- _Given task_
Copy out, character for character, everything in the material from the line containing "The width and height of the screenshot is (611, 386)." down to the line containing "Action: (566, 616)", including both of those lines.

- _Provided entries_
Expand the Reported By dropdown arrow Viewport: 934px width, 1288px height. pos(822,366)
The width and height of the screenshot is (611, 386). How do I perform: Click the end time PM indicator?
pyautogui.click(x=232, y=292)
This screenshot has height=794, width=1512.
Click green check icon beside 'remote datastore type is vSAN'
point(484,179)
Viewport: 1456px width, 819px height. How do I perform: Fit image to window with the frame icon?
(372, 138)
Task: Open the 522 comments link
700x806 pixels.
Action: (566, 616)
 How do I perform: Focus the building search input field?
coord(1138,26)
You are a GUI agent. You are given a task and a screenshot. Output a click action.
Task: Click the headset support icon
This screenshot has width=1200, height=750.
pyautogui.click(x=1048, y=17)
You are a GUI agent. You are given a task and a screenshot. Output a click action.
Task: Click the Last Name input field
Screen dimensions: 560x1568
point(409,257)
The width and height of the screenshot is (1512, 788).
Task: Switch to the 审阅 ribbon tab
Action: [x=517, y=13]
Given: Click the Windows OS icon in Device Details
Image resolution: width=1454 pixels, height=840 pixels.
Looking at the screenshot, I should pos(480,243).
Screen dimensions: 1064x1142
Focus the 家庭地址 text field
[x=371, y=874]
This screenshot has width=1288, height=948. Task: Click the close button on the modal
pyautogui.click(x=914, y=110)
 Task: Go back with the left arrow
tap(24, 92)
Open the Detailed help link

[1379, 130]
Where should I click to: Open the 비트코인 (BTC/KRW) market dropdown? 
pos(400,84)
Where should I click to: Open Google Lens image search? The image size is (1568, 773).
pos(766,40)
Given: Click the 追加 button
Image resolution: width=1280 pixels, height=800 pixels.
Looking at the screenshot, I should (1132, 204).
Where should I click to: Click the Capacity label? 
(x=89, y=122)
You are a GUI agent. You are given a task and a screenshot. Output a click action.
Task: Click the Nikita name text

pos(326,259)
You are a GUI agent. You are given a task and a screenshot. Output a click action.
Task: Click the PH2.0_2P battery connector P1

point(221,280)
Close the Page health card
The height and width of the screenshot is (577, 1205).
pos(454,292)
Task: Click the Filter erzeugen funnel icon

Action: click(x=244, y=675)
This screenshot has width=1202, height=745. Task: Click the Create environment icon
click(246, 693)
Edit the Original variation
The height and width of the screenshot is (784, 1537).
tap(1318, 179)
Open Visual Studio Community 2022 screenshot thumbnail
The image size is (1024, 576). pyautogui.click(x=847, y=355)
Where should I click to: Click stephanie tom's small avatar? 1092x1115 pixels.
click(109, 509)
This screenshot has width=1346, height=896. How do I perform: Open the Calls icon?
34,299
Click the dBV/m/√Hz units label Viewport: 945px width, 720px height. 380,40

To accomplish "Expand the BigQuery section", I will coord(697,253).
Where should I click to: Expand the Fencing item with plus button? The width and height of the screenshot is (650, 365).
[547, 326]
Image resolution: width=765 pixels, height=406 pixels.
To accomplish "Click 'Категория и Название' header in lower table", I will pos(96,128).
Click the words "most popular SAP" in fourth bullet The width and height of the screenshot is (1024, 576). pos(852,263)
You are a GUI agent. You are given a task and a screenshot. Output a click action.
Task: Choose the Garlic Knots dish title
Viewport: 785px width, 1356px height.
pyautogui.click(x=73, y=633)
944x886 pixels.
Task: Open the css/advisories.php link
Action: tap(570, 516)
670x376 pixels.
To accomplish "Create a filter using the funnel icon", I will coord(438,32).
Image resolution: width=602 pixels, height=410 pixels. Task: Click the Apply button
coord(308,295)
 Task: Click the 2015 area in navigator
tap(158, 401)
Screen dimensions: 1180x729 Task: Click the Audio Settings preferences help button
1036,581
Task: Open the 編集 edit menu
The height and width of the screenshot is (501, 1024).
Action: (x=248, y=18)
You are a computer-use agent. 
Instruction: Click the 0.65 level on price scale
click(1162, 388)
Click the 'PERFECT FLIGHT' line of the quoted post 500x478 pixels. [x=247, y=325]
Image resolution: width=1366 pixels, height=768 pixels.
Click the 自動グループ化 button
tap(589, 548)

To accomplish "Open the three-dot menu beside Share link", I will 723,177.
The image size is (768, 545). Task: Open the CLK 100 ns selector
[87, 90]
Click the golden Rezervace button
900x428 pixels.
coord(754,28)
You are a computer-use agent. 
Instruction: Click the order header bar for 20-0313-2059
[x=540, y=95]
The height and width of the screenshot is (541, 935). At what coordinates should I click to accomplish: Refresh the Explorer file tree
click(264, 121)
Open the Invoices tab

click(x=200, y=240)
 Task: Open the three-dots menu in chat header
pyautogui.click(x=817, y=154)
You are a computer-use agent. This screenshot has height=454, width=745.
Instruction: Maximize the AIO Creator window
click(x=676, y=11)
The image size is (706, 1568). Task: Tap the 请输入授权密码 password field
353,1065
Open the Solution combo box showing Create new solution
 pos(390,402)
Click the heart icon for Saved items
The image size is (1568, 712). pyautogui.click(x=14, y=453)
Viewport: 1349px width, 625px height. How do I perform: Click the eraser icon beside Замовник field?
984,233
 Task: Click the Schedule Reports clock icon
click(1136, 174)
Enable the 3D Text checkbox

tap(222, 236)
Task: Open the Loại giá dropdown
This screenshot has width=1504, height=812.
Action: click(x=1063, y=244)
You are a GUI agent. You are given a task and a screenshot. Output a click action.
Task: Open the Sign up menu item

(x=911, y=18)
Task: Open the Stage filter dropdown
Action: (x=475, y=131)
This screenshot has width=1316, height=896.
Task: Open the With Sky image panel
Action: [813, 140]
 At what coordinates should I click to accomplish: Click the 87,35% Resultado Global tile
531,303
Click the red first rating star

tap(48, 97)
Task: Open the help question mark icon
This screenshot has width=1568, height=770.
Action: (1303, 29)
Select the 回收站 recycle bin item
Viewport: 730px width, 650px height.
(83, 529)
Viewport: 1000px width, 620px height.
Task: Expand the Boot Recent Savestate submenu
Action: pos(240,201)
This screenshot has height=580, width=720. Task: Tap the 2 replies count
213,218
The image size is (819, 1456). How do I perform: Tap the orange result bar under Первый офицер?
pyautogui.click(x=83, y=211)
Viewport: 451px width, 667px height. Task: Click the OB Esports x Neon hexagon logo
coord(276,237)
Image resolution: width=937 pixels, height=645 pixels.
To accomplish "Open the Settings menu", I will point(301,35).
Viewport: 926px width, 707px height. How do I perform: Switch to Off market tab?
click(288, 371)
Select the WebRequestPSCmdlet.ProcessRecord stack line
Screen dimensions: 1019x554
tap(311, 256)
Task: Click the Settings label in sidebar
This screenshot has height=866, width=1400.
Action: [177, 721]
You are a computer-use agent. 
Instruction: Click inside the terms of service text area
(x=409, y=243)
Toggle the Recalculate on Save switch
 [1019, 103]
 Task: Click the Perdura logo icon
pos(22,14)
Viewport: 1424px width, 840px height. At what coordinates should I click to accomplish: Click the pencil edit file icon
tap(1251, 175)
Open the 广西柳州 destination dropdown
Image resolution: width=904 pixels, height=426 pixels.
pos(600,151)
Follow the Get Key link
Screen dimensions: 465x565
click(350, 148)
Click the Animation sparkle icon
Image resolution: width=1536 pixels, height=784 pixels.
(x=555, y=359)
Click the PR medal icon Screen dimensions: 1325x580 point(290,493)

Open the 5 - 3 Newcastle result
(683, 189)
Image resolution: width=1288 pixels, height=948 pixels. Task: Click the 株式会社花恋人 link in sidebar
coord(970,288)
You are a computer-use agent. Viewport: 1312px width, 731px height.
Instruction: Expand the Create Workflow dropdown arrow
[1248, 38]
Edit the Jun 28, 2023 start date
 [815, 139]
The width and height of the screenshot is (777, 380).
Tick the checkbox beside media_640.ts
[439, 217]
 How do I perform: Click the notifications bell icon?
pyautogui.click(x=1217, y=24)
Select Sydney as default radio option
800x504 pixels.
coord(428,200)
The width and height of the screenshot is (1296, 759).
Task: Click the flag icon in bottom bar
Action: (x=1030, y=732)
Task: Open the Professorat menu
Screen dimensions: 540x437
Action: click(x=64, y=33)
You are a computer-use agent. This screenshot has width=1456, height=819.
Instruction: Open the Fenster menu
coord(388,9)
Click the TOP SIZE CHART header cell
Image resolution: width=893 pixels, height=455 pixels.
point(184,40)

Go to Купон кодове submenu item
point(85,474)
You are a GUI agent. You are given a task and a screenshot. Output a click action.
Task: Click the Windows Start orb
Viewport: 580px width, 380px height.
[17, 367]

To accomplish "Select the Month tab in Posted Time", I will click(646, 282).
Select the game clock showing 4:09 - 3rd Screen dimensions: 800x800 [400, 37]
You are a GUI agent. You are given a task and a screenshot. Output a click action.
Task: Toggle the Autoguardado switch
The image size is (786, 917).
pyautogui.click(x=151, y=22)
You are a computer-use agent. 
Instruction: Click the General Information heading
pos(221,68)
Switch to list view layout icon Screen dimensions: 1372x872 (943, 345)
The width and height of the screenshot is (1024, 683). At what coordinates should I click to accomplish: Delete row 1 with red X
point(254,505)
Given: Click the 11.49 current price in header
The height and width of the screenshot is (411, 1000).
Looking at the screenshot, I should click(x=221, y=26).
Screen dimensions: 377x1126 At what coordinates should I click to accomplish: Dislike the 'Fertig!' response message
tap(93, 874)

- _Completed exercise_
The width and height of the screenshot is (611, 386). How do I perform: Click the end time PM indicator?
pyautogui.click(x=232, y=292)
This screenshot has height=794, width=1512.
Click green check icon beside 'remote datastore type is vSAN'
point(484,179)
Viewport: 1456px width, 819px height. How do I perform: Fit image to window with the frame icon?
(372, 138)
Task: Open the 522 comments link
700x806 pixels.
Action: (566, 616)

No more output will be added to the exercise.